A transfer can only be made when that cryptographically stored information confirms ownership of the bitcoins needed. The system is unhackable, there can be no dispute of ownership and no counterfeit bitcoin can be introduced into the system. That makes the blockchain protocol of great interest to firms seeking to transfer value in other ways.
Philippe Denis, Head of CIB blockchain initiatives and Chief Digital Officer at BNP Paribas Securities Services, reflected on the first time he had heard about the innovative technology. “I was in charge of R&D and in 2011 a colleague said we should look at bitcoin. Not at the currency more at the protocol behind it. Our mantra became, ‘forget the currency, and think protocol’.”
Taking this concept and making it work in a practical sense requires several dynamics to come together. The first of these is consensus: if everyone develops their own blockchain, there is nothing to say they will work with each other. To tackle this, BNP Paribas has engaged with the R3 and Digital Asset Holdings consortiums, which are developing industry standards for finance.
The second is the ‘use cases’ being established. Where consensus and standards for replacing existing business-to-business (B2B) models are still forming, firms are developing these on a business-to-client basis to prove the technology.
In finance, the Securities Services division of BNP Paribas is working with the SmartAngels equity entity in order to issue securities for investors on the primary market via blockchain – and offering them the capacity to trade them via the distributed ledger as a secondary market function. However the technology can also create new models, where firms can operate B2B systems to take advantage of the immutability of the ledger.
"We started over a year ago by using blockchain technology to create a permanent ledger to protect the provenance of diamonds and luxury goods," said Calogero Scibetta, Head of Operations and Business Development at Everledger. "Our technology enables us to help insurance companies, banks and open marketplaces reduce the occurrence of theft, fraud and the selling of counterfeit goods by creating a digital footprint of these items on the blockchain."

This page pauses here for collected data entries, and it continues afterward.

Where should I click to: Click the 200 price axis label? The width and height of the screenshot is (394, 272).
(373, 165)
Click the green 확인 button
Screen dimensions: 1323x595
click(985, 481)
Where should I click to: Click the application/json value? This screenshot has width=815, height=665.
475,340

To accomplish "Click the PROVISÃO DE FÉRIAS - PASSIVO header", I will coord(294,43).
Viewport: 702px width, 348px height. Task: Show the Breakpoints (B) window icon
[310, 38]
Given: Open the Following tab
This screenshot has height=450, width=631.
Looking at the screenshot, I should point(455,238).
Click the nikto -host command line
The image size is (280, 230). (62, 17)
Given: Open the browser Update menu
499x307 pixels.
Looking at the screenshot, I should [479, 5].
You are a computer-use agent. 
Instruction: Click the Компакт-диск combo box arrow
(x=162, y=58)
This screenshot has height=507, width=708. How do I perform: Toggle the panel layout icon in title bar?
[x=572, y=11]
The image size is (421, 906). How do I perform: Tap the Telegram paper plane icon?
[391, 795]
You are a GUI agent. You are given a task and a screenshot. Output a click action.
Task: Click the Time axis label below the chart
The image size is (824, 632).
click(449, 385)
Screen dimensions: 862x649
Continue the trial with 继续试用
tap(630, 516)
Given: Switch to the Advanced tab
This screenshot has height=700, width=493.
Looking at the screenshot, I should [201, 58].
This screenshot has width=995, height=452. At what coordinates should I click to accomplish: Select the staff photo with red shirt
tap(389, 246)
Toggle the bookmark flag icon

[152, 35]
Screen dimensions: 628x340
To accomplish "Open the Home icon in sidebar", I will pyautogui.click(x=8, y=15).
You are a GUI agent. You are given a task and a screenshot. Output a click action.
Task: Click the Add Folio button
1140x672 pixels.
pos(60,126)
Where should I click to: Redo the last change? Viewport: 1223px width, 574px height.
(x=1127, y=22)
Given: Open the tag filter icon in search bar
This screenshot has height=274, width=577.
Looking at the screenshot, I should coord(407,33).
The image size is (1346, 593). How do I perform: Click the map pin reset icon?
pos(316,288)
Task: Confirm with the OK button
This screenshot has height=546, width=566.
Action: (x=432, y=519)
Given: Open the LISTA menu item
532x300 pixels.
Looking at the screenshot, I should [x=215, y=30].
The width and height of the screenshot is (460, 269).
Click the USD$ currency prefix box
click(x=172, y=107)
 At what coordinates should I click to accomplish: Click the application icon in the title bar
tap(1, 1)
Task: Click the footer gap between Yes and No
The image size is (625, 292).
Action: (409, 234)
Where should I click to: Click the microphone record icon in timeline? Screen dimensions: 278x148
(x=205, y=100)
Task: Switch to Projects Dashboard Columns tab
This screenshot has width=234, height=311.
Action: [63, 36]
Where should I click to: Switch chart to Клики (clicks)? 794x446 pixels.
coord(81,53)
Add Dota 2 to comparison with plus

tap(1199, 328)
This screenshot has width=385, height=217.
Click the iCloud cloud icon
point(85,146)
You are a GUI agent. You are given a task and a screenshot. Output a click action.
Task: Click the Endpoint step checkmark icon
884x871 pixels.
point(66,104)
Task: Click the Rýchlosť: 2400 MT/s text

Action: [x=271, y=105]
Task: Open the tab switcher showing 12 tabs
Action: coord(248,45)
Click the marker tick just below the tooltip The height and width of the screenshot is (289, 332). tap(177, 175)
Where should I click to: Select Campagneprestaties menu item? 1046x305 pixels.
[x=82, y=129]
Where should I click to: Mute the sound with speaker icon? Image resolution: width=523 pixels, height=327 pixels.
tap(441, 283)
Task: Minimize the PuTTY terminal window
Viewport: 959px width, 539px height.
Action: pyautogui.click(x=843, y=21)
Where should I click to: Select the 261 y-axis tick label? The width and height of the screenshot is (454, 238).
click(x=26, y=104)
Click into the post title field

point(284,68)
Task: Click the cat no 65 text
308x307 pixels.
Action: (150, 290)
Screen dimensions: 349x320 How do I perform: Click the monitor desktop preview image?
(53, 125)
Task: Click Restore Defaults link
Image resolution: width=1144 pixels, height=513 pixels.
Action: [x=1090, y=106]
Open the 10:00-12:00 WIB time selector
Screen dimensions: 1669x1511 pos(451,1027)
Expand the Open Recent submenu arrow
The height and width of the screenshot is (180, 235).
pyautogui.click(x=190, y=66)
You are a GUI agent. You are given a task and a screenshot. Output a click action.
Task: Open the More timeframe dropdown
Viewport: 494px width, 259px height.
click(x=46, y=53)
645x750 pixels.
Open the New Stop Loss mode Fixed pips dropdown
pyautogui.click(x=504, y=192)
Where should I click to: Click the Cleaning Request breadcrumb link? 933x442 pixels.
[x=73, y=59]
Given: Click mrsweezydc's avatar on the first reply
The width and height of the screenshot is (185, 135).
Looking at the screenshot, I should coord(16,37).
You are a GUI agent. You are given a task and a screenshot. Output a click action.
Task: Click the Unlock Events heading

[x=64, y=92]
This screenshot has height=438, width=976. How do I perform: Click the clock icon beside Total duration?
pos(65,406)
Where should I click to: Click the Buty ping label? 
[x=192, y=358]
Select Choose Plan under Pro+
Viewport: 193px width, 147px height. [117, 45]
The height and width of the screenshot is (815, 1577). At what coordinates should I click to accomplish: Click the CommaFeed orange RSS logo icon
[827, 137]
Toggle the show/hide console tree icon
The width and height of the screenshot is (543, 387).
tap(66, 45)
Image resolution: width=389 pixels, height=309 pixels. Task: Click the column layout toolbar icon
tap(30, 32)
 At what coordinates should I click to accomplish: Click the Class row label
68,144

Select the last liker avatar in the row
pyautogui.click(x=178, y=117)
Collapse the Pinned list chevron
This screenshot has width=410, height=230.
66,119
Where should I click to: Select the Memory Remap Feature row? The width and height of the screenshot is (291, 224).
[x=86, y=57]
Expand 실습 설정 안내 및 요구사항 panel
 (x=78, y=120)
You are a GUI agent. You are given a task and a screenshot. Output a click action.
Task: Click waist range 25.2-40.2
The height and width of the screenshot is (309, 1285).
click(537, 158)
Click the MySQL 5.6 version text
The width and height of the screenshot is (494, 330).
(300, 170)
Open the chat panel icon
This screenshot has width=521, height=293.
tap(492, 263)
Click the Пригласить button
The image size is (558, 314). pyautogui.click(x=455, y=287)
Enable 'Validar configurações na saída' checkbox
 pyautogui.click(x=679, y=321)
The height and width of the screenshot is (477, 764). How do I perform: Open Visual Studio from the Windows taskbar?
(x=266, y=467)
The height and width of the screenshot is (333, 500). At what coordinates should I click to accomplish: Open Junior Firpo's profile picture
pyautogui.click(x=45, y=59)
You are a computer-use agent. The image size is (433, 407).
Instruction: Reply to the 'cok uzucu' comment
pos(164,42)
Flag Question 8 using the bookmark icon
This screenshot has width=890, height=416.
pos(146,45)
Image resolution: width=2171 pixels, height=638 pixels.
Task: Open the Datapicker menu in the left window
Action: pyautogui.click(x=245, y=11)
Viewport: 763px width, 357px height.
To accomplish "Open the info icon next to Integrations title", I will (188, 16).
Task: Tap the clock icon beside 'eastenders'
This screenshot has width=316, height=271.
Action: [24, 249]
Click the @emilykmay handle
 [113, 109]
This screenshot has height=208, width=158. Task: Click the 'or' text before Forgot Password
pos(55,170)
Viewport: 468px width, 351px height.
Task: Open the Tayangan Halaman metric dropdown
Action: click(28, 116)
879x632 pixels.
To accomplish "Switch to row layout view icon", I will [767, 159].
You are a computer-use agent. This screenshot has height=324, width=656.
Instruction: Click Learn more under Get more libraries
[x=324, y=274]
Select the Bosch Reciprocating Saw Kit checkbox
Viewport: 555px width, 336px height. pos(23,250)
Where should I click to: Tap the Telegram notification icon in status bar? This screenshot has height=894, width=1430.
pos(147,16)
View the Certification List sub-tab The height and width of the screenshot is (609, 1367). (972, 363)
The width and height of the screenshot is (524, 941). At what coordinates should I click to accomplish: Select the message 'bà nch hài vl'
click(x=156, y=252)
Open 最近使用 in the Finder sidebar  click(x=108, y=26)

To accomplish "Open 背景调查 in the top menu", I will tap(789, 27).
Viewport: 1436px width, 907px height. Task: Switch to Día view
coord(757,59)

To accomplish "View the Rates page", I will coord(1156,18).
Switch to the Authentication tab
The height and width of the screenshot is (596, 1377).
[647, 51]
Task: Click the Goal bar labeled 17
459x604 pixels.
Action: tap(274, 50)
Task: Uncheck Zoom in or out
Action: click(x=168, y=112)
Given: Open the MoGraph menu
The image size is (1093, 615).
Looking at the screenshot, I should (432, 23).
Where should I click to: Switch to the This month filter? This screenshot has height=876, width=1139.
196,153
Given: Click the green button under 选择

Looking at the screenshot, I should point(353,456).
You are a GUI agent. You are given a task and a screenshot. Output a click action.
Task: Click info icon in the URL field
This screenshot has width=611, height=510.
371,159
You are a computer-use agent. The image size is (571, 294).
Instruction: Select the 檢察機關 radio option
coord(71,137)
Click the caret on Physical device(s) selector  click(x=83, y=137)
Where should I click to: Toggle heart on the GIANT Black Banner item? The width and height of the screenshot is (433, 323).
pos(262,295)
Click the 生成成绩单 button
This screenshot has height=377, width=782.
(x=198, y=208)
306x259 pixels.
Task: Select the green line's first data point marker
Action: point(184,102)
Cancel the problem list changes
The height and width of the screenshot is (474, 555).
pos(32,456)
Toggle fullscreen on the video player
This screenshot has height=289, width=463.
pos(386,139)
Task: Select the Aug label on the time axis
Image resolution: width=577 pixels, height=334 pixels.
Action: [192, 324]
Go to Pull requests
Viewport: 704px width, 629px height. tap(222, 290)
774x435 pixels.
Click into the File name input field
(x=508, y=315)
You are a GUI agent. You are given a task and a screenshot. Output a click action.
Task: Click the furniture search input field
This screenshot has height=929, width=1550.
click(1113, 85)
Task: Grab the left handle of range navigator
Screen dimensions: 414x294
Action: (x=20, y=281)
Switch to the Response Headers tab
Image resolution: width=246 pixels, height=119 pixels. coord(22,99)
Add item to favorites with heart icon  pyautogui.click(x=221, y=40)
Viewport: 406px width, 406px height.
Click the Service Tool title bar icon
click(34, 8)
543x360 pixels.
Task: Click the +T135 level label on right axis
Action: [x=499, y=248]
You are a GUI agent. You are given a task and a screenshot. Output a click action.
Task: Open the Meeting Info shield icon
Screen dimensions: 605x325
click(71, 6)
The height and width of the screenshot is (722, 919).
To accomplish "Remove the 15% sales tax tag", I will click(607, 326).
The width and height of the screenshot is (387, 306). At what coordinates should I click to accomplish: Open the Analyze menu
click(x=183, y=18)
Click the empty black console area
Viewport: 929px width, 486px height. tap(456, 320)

Eveledger, which estimates some £100 million is paid out each year in relation to jewel theft and £200 million is paid out by insurers to tackle fraud, is using a digital ledger to identify real-world diamonds and track their transfer, ensuing their provenance is legitimate. As the firm digitises an ever greater proportion of the world’s diamonds those without the validation of such a system could be traded at a discount due to the risk merchants carry when failing to verify them.
Sean Murphy, partner and head of Norton Rose Fulbright’s global blockchain & distributed ledger practice said, “The potential use cases of distributed ledgers are enormous. We are seeing lots of interest from clients in the clearing and settlement space at the moment and also around provenance and identity (for example, for Know Your Customer purposes). From a legal standpoint identity is an interesting use case because it raises important questions around data privacy.”
From a practical perspective, there are many decisions to be made by the chief information, digital and technology officers as to the ledgers they use on the one hand and the underlying technologies that they use on the other.
“On one side we have thintech – for example those distributed ledger which are being tested by the R3 consortium – and on the other side we have fattech, for example IBM and Intel offering to share their technology to support the development of distributed ledgers,” said Denis.
Once the dust has settled around these decisions, the practicality of employing systems between businesses operating with their peers increases. The capacity to support issuance of an asset as a primary market function and also secondary market trading is not limited to simple instruments. Dividend payments can be set out, with complex clauses established to support structured products.
“The concept of smart contracts that trigger clauses automatically is big, but is [still] some way out,” said Murphy. “However, the use case I personally find most interesting is that of central banks issuing their own currency with a distributed ledger.”
He explained that once central bank money had been established on a distributed ledger, businesses would begin to have the capacity to make real money transactions in securities and cash using blockchain.